Follow this common workflow to start a new project.

  1. In your browser, create a GitHub project repository with a default README.md. Name the repo as specified above.
  2. Clone your new repository down to your machine into your Documents folder.
  3. Open your new project repository folder in the Documents folder of your machine in VS Code (if you haven't already).
  4. In VS Code, add a useful .gitignore file with a line for .vsode/ and .venv/ and whatever else doesn't need to be tracked in the repository.
  5. In VS Code, edit your README.md to record your commands, process, and notes so far.
  6. In VS Code, open a terminal - PowerShell if Windows, zsh or bash if Mac/Linux.
  7. Use the terminal to git add your files and folders to source control, and git commit your changes with a useful message (e.g. "initial commit"), and git push the changes up to GitHub.
  8. Verify your GitHub repository.

External Dependencies

This project requires at least the following external modules, so a local project virtual environment is recommended.

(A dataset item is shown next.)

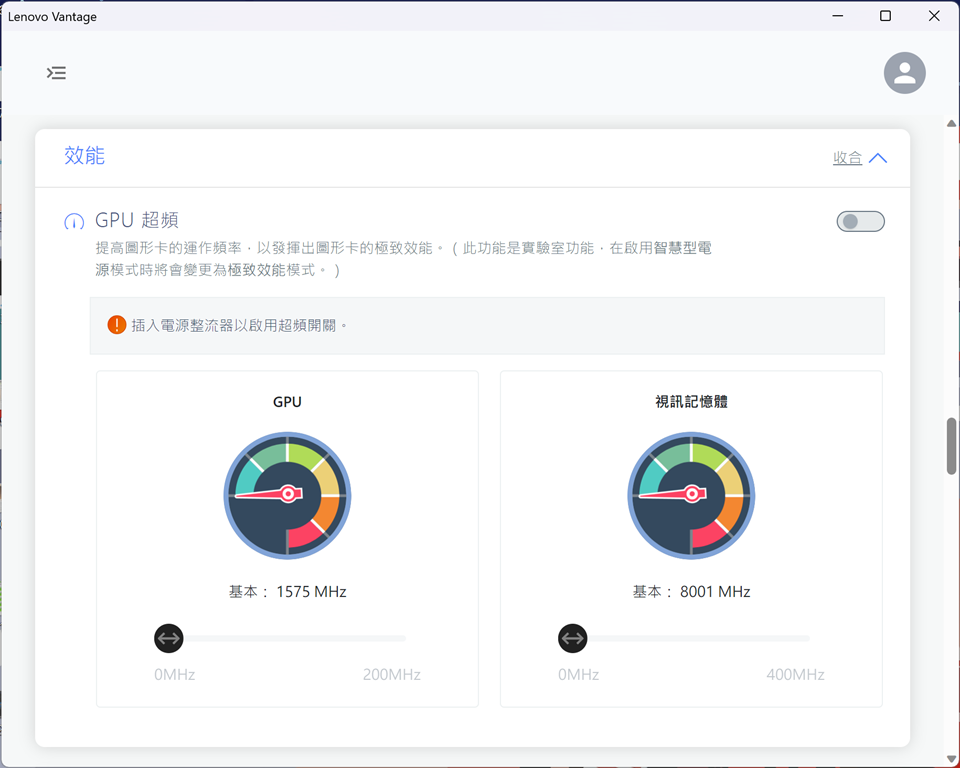The width and height of the screenshot is (960, 768).
Task: Click the GPU slider arrow handle
Action: tap(169, 638)
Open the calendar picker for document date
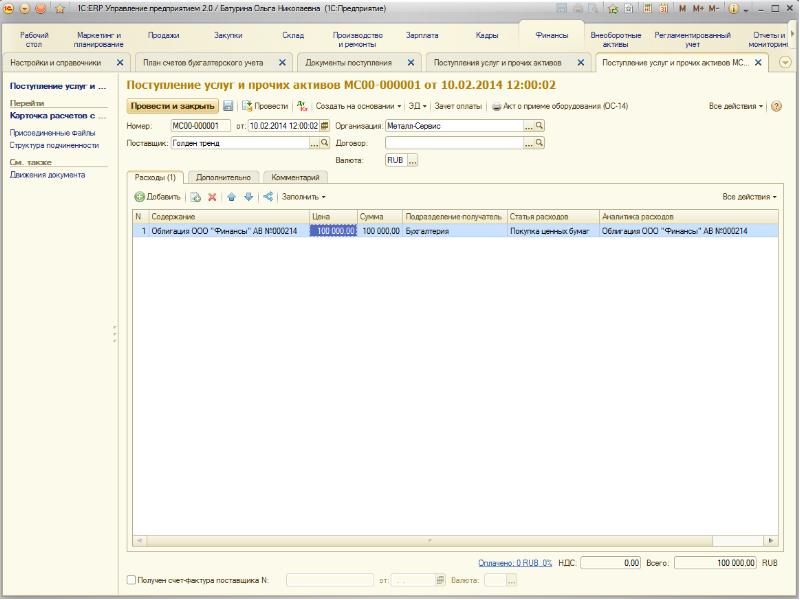The width and height of the screenshot is (800, 600). (x=325, y=126)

  • jupyterlab: Enables Jupyter notebooks.
  • pandas: Handles data manipulation and analysis, focusing on structured (tabular/panel) data.
  • pyarrow: Required by pandas; facilitates interaction between pandas and the Arrow format.
  • matplotlib: Basic tools for plotting and visualizing data.
  • seaborn: Simplifies complex visualizations and statistical plots, built on matplotlib.

Objective

Develop a Jupyter Notebook that demonstrates skills with Jupyter and guided exploratory data analysis.

Requirements

1. Create and Manage Project Virtual Environment

This project uses external packages, which are not included in the Python Standard Library - we must install them. To keep our project separate from all other Python projects, we will create and manage a local project virtual environment. We'll install our packages into the local project virtual environment. For the recommended process with detailed steps and commands, see PROJECT_VIRTUAL_ENV.md.

2. Project Start

Make sure Jupyter is installed and working in your project virtual environment. Document the process and commands you used in your README.md.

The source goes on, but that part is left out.